=== Supplied material ===
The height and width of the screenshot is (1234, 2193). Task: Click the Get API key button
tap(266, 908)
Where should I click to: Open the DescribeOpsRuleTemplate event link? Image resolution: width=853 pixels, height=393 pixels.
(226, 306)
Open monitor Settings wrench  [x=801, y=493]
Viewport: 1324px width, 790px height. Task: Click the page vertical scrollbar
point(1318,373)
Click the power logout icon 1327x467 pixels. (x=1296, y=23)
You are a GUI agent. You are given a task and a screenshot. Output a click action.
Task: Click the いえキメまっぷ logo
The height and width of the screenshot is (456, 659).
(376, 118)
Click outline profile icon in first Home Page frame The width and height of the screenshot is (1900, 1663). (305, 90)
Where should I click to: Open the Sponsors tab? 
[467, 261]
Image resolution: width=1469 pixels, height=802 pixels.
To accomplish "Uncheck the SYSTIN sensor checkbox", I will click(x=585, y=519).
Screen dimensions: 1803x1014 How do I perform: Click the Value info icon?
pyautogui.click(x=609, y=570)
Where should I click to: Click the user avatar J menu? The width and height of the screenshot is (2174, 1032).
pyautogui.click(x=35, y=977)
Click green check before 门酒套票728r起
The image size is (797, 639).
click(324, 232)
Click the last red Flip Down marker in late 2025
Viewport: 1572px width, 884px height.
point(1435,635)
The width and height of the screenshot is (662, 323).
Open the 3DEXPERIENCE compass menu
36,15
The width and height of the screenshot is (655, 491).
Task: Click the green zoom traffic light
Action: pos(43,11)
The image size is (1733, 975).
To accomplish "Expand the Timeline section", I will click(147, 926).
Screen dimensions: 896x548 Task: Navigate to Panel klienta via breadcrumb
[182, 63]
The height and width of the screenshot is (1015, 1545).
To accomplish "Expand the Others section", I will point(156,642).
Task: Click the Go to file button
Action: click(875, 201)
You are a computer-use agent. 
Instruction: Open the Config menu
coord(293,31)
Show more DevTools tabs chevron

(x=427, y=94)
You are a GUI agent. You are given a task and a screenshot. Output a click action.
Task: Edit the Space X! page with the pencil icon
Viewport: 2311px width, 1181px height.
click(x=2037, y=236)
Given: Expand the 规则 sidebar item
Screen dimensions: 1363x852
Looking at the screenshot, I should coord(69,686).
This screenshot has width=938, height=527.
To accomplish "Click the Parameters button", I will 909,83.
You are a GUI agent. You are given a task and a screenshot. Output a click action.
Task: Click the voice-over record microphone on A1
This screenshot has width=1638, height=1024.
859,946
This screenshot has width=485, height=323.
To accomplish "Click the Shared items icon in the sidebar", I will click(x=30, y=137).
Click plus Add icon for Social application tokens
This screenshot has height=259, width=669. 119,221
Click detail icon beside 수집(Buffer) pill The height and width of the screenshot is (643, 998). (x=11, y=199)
===
Problem to solve: The full set of records, transcribed exactly, is the answer.

Exercise result:
The height and width of the screenshot is (1234, 2193). Task: Click the Get API key button
tap(266, 908)
Where should I click to: Open the DescribeOpsRuleTemplate event link? Image resolution: width=853 pixels, height=393 pixels.
(226, 306)
Open monitor Settings wrench  [x=801, y=493]
Viewport: 1324px width, 790px height. Task: Click the page vertical scrollbar
point(1318,373)
Click the power logout icon 1327x467 pixels. (x=1296, y=23)
You are a GUI agent. You are given a task and a screenshot. Output a click action.
Task: Click the いえキメまっぷ logo
The height and width of the screenshot is (456, 659).
(376, 118)
Click outline profile icon in first Home Page frame The width and height of the screenshot is (1900, 1663). (305, 90)
Where should I click to: Open the Sponsors tab? 
[467, 261]
Image resolution: width=1469 pixels, height=802 pixels.
To accomplish "Uncheck the SYSTIN sensor checkbox", I will click(x=585, y=519).
Screen dimensions: 1803x1014 How do I perform: Click the Value info icon?
pyautogui.click(x=609, y=570)
Where should I click to: Click the user avatar J menu? The width and height of the screenshot is (2174, 1032).
pyautogui.click(x=35, y=977)
Click green check before 门酒套票728r起
The image size is (797, 639).
click(324, 232)
Click the last red Flip Down marker in late 2025
Viewport: 1572px width, 884px height.
point(1435,635)
The width and height of the screenshot is (662, 323).
Open the 3DEXPERIENCE compass menu
36,15
The width and height of the screenshot is (655, 491).
Task: Click the green zoom traffic light
Action: pos(43,11)
The image size is (1733, 975).
To accomplish "Expand the Timeline section", I will click(147, 926).
Screen dimensions: 896x548 Task: Navigate to Panel klienta via breadcrumb
[182, 63]
The height and width of the screenshot is (1015, 1545).
To accomplish "Expand the Others section", I will point(156,642).
Task: Click the Go to file button
Action: click(875, 201)
You are a computer-use agent. 
Instruction: Open the Config menu
coord(293,31)
Show more DevTools tabs chevron

(x=427, y=94)
You are a GUI agent. You are given a task and a screenshot. Output a click action.
Task: Edit the Space X! page with the pencil icon
Viewport: 2311px width, 1181px height.
click(x=2037, y=236)
Given: Expand the 规则 sidebar item
Screen dimensions: 1363x852
Looking at the screenshot, I should coord(69,686).
This screenshot has width=938, height=527.
To accomplish "Click the Parameters button", I will 909,83.
You are a GUI agent. You are given a task and a screenshot. Output a click action.
Task: Click the voice-over record microphone on A1
This screenshot has width=1638, height=1024.
859,946
This screenshot has width=485, height=323.
To accomplish "Click the Shared items icon in the sidebar", I will click(x=30, y=137).
Click plus Add icon for Social application tokens
This screenshot has height=259, width=669. 119,221
Click detail icon beside 수집(Buffer) pill The height and width of the screenshot is (643, 998). (x=11, y=199)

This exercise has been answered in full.